Unlike adult co-location, for which there is absolutely no documented evidence, I can provide scores of scientific papers to show improved outcomes, not only regarding survival but quality of life for children, who are delivered next to a children's hospital. In 2006, Our Lady's Children's Hospital in Crumlin stated the new children's hospital must be co-located with a full service maternity hospital. This is in keeping with a recent report, published ten years later, which stated there must be a full service maternity hospital. The hospital also stated the effects of such will show lasting improvement in neonatal and newborn morbidity, which is damage such as brain damage, and mortality. These benefits have been demonstrated in well-researched submissions by many obstetric and neonatal consultants. It also stated these benefits are of such magnitude that its board believes the maternity component of the development should proceed simultaneously with the new children's hospital.
A specialist group comprising the department of cardiothoracic surgery, the department of cardiology in Crumlin, and the joint department of paediatric intensive care medicine at the hospitals in Crumlin and Temple Street wrote to An Bord Pleanála that:
Co-location with a physically linked maternity hospital is, in our expert opinion, non-negotiable. We are unwilling to endorse a national children's hospital on a site that cannot accommodate this truly critical adjacency. To do so would be to fail those infants whom we are entrusted to protect. To proceed with such a project will result in the avoidable death or disability of many new-born babies for years to come.
It is absolutely critical that a full service maternity hospital be built on the St. James's Hospital site. I wrote to the previous Minister, Deputy Leo Varadkar, pleading with him to apply simultaneously for planning permission for the children's hospital and a maternity hospital. Once a children's hospital is built on the site the State will have to go back for planning permission for the maternity hospital, but at that stage there will be a huge children's hospital and a huge adult hospital trying to function.

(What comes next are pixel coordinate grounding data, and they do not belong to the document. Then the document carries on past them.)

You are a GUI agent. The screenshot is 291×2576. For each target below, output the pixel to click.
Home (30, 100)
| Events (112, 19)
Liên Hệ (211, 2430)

The transfer of St Luke's Hospital, which is also to go on site, has been delayed. There will be no room for a maternity hospital because the site allocated in St. James's Hospital is smaller than the site already occupied by the Coombe hospital. Where is the space for the maternity hospital at the St. James's Hospital site? There is space, but only if the 18 year old excellent outpatient department for adults is knocked down and moved somewhere else. I do not know where it would be put. This is an added expense. According to the documentation supplied to An Bord Pleanála, which I have cut and pasted, a new adult intensive care unit, a new adult accident and emergency department and a new adult facility management hub would have to be built, after which a maternity hospital could be built. This is all because of a claim for improved clinical outcomes by building the children's hospital next to an adult hospital, for which there is not one scrap of evidence.